Никаких свидетельств ни самого Гоголя, ни его современников о творческой истории “Портрета” до нас не дошло. О датировке рукописи PM4 см. выше (во вступительной статье). Самый же замысел “Портрета” вообще вряд ли может быть отнесен ранее чем к 1832 г.

Косвенные данные для датировки замысла “Портрета” можно извлечь из некоторых деталей в самом тексте повести. Так, по упоминанию о “портрете Хозрева-Мирзы” в картинной лавке начало действия первой части повести не может быть отнесено ранее чем к концу 1829—началу 1830 г., ибо персидское посольство, возглавлявшееся Хозревом-Мирзой, прибыло в Петербург 4 августа 1829 г. и выехало из столицы 6 октября того же года (“Отечественные Записки” 1829, ч. 40, стр. 118 и 138; ср. Записки П. А. Каратыгина, т. I, Л., 1929, стр. 283). На тот же период времени, т. е. на конец 1829—начало 1830 г., указывает и упоминание в черновой редакции о “портретах Забалканского и Эриванского”, исключенное из печатного текста. Ассоциация имен генерал-фельдмаршалов гр. И. И. Дибича-Забалканского и гр.

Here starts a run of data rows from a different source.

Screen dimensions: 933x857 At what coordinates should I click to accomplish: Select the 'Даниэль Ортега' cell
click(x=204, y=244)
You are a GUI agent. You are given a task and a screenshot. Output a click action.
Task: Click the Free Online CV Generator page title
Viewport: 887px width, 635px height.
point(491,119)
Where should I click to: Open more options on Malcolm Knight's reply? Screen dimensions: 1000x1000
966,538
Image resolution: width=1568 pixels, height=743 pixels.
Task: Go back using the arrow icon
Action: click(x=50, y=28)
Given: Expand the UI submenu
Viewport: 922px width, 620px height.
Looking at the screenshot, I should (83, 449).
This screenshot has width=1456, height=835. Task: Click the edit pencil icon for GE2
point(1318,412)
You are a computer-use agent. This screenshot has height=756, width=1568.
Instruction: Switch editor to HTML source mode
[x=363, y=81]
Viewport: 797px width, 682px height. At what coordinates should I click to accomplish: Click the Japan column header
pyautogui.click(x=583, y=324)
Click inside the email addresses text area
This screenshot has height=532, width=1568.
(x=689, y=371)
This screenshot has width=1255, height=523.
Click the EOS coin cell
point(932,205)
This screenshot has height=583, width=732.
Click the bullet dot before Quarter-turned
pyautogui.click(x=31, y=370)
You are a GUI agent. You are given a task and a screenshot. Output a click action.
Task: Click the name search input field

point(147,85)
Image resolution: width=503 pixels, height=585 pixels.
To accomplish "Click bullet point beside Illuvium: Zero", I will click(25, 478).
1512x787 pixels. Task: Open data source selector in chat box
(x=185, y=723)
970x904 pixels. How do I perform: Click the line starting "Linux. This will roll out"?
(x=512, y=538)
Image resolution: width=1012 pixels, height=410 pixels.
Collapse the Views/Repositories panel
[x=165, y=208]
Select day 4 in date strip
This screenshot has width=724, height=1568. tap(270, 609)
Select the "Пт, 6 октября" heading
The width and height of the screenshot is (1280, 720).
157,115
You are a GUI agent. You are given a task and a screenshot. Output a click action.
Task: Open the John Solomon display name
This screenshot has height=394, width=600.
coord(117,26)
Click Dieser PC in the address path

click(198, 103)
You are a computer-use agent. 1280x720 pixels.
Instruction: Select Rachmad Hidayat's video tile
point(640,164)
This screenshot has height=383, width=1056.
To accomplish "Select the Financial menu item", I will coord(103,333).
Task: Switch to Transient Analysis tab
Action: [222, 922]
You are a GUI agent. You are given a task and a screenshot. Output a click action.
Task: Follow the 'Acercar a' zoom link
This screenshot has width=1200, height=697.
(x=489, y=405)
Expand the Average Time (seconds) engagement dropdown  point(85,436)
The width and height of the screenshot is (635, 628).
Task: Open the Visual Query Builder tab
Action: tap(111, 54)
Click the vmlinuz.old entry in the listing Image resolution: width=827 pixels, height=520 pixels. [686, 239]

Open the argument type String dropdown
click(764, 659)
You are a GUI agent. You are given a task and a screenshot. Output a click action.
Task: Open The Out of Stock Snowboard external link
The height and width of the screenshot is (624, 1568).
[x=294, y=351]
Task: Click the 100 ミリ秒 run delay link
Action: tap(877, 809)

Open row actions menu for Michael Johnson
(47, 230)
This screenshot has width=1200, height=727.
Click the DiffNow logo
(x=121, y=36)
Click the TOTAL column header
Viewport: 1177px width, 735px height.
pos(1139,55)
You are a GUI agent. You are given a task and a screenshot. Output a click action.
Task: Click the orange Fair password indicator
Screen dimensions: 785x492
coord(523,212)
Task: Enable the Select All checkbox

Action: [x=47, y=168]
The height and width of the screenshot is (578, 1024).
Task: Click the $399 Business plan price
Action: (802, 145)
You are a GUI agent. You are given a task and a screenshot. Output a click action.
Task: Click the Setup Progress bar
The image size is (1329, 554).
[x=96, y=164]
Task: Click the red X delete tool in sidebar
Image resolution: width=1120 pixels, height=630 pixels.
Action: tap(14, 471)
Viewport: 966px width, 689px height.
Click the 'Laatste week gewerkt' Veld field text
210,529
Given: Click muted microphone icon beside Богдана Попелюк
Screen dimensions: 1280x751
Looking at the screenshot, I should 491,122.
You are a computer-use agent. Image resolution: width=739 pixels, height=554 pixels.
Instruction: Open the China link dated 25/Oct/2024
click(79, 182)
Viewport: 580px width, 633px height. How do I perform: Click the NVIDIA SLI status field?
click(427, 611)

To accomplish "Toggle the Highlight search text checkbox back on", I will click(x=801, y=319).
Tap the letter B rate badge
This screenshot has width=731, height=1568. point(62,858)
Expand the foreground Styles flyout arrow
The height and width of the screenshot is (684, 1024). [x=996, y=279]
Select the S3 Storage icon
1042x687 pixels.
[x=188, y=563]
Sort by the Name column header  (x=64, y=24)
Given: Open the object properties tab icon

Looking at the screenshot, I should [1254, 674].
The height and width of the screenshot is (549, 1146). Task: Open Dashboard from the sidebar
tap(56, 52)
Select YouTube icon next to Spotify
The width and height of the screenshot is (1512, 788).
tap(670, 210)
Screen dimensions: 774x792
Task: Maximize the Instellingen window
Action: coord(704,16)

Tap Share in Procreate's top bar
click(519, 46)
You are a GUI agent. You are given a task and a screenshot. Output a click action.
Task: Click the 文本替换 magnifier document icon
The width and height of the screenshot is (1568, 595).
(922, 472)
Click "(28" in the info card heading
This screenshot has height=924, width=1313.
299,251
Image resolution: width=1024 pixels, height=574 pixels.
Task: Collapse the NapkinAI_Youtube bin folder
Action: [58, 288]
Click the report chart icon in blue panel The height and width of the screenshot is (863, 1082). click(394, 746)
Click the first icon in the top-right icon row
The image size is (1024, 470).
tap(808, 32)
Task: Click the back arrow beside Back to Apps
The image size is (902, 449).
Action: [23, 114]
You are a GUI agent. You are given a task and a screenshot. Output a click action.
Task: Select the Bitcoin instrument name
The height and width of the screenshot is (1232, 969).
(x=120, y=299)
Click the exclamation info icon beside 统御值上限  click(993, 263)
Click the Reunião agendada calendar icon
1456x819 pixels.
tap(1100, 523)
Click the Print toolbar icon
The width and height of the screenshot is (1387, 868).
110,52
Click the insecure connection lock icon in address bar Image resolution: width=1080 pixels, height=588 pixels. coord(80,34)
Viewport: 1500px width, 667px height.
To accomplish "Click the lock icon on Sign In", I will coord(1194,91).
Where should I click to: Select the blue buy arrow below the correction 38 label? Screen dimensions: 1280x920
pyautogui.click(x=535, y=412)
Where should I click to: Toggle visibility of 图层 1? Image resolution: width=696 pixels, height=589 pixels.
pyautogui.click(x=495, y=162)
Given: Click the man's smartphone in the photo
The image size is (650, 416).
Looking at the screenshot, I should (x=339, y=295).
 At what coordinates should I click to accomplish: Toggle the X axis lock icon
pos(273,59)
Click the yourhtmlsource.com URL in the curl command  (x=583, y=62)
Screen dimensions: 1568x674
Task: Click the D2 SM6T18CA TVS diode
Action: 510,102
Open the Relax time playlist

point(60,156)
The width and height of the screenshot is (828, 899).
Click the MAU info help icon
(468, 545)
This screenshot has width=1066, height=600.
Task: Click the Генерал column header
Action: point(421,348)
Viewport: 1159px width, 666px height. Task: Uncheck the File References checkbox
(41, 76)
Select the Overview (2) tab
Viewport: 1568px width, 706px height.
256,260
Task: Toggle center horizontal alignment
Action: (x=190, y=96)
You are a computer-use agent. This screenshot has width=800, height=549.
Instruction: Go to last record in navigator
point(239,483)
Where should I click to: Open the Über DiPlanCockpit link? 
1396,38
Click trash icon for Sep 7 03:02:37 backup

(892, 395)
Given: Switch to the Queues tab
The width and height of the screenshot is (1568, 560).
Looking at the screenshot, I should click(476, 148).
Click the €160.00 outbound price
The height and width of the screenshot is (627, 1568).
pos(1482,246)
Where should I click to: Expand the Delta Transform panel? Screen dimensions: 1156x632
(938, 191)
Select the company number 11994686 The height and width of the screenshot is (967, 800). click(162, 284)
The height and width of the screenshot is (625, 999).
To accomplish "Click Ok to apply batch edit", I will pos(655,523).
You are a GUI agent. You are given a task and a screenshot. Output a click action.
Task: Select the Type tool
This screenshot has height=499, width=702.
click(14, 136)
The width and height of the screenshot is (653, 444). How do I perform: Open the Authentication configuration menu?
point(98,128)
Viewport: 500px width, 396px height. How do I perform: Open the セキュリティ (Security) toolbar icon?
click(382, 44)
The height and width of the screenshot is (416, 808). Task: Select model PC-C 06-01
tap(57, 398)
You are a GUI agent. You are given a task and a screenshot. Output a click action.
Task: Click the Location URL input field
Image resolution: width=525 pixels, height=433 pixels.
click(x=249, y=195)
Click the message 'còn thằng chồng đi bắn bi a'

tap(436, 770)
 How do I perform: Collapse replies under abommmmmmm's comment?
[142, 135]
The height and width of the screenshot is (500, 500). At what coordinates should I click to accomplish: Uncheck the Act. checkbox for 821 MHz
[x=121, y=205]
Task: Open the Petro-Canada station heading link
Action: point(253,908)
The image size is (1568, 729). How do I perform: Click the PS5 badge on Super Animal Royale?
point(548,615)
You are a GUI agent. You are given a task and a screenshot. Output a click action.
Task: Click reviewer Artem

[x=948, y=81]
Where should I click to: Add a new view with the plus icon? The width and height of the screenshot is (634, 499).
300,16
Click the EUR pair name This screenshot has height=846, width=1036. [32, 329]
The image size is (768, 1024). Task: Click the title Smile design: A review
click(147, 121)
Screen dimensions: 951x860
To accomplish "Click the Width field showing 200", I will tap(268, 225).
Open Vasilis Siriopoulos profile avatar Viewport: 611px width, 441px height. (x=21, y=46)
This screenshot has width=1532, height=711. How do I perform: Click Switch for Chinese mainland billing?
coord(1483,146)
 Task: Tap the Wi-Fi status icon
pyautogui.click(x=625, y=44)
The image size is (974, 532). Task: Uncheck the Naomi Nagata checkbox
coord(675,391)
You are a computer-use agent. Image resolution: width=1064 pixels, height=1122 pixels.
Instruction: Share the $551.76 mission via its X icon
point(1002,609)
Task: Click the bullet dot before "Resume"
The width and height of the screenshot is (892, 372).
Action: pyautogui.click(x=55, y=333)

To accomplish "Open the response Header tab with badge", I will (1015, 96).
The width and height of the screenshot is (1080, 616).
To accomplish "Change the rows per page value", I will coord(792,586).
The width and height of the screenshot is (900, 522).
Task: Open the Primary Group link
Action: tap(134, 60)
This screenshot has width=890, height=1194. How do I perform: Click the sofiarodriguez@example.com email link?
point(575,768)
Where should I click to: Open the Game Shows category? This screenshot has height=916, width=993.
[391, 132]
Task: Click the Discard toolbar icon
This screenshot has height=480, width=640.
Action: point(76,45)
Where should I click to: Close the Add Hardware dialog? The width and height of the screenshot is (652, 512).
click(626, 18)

И. Ф. Паскевича-Эриванского могла быть естественной после Адрианопольского мира, заключенного 14 сентября 1829 г.

По ходу действия в первой части повести история Чарткова занимает не менее 2–3 лет. Время действия второй части самим Гоголем указано очень точно и в полном соответствии с первой. Во второй части старик-художник говорит своему сыну, что сверхъестественная сила портрета не вечна, что она погаснет “по истечении пятидесяти лет”, “если кто торжественно объявит его историю”. Свидание художника с сыном происходит в тот момент, когда уже 30 лет прошло со времени написания портрета, вскоре после окончания русско-турецкой кампании, участником которой был Леон. Очевидно, в повести имеется в виду русско-турецкая кампания 1806–1812 гг. История ростовщика относится, следовательно, к екатерининской эпохе, а смерть ростовщика и написание его портрета датируется 1782 г. Никаких исторических черт в сценах с ростовщиком, указывающих на екатерининскую эпоху, в тексте не дано (екатерининская эпоха раскрыта лишь во второй редакции повести), так же как не дано и прямых датировок. Но что эти датировки Гоголем обдуманы и сознательно предусмотрены — в этом не может быть сомнений. Завуалированная, но точная хронология является одной из существеннейших особенностей всей композиционной структуры “Портрета”.